TASK ITEM >> Write out every entry exactly as it stands.

GIVEN DATA >>
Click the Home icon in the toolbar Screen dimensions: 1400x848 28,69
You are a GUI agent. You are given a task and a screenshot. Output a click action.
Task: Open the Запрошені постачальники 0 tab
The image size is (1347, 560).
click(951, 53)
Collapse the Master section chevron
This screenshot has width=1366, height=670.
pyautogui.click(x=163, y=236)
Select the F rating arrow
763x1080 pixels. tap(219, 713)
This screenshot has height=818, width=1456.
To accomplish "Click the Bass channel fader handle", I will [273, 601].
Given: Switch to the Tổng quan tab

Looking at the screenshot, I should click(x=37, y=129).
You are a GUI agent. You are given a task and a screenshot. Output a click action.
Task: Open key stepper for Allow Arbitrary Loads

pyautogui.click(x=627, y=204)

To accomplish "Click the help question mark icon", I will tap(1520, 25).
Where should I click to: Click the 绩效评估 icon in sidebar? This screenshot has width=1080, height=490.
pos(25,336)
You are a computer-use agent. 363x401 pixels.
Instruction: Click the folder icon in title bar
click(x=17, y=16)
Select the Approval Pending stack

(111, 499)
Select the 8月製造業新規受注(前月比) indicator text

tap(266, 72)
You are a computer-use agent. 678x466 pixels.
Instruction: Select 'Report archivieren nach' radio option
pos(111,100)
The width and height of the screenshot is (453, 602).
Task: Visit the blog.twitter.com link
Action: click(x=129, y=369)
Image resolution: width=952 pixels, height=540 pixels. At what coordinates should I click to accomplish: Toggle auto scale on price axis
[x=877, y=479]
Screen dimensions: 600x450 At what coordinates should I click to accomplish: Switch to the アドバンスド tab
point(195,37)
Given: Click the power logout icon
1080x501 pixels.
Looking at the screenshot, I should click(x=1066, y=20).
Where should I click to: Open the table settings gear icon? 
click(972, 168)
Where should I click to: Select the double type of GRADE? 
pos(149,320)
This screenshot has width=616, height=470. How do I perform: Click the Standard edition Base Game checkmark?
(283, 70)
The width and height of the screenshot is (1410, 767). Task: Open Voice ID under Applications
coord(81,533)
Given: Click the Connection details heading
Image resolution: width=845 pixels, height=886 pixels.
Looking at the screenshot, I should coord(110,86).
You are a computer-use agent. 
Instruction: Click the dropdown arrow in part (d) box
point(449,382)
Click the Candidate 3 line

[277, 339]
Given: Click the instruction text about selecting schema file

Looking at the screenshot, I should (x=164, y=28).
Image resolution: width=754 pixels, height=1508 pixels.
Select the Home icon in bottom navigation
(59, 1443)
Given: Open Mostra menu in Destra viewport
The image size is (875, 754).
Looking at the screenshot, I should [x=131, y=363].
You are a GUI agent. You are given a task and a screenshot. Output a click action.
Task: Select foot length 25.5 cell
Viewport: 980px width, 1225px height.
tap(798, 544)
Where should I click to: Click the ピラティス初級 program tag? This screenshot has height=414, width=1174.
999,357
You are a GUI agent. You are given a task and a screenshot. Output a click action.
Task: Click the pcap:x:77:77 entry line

FINISHED EXERCISE >>
Click the Home icon in the toolbar Screen dimensions: 1400x848 28,69
You are a GUI agent. You are given a task and a screenshot. Output a click action.
Task: Open the Запрошені постачальники 0 tab
The image size is (1347, 560).
click(951, 53)
Collapse the Master section chevron
This screenshot has width=1366, height=670.
pyautogui.click(x=163, y=236)
Select the F rating arrow
763x1080 pixels. tap(219, 713)
This screenshot has height=818, width=1456.
To accomplish "Click the Bass channel fader handle", I will [273, 601].
Given: Switch to the Tổng quan tab

Looking at the screenshot, I should click(x=37, y=129).
You are a GUI agent. You are given a task and a screenshot. Output a click action.
Task: Open key stepper for Allow Arbitrary Loads

pyautogui.click(x=627, y=204)

To accomplish "Click the help question mark icon", I will tap(1520, 25).
Where should I click to: Click the 绩效评估 icon in sidebar? This screenshot has width=1080, height=490.
pos(25,336)
You are a computer-use agent. 363x401 pixels.
Instruction: Click the folder icon in title bar
click(x=17, y=16)
Select the Approval Pending stack

(111, 499)
Select the 8月製造業新規受注(前月比) indicator text

tap(266, 72)
You are a computer-use agent. 678x466 pixels.
Instruction: Select 'Report archivieren nach' radio option
pos(111,100)
The width and height of the screenshot is (453, 602).
Task: Visit the blog.twitter.com link
Action: click(x=129, y=369)
Image resolution: width=952 pixels, height=540 pixels. At what coordinates should I click to accomplish: Toggle auto scale on price axis
[x=877, y=479]
Screen dimensions: 600x450 At what coordinates should I click to accomplish: Switch to the アドバンスド tab
point(195,37)
Given: Click the power logout icon
1080x501 pixels.
Looking at the screenshot, I should click(x=1066, y=20).
Where should I click to: Open the table settings gear icon? 
click(972, 168)
Where should I click to: Select the double type of GRADE? 
pos(149,320)
This screenshot has width=616, height=470. How do I perform: Click the Standard edition Base Game checkmark?
(283, 70)
The width and height of the screenshot is (1410, 767). Task: Open Voice ID under Applications
coord(81,533)
Given: Click the Connection details heading
Image resolution: width=845 pixels, height=886 pixels.
Looking at the screenshot, I should coord(110,86).
You are a computer-use agent. 
Instruction: Click the dropdown arrow in part (d) box
point(449,382)
Click the Candidate 3 line

[277, 339]
Given: Click the instruction text about selecting schema file

Looking at the screenshot, I should (x=164, y=28).
Image resolution: width=754 pixels, height=1508 pixels.
Select the Home icon in bottom navigation
(59, 1443)
Given: Open Mostra menu in Destra viewport
The image size is (875, 754).
Looking at the screenshot, I should [x=131, y=363].
You are a GUI agent. You are given a task and a screenshot. Output a click action.
Task: Select foot length 25.5 cell
Viewport: 980px width, 1225px height.
tap(798, 544)
Where should I click to: Click the ピラティス初級 program tag? This screenshot has height=414, width=1174.
999,357
You are a GUI agent. You are given a task and a screenshot. Output a click action.
Task: Click the pcap:x:77:77 entry line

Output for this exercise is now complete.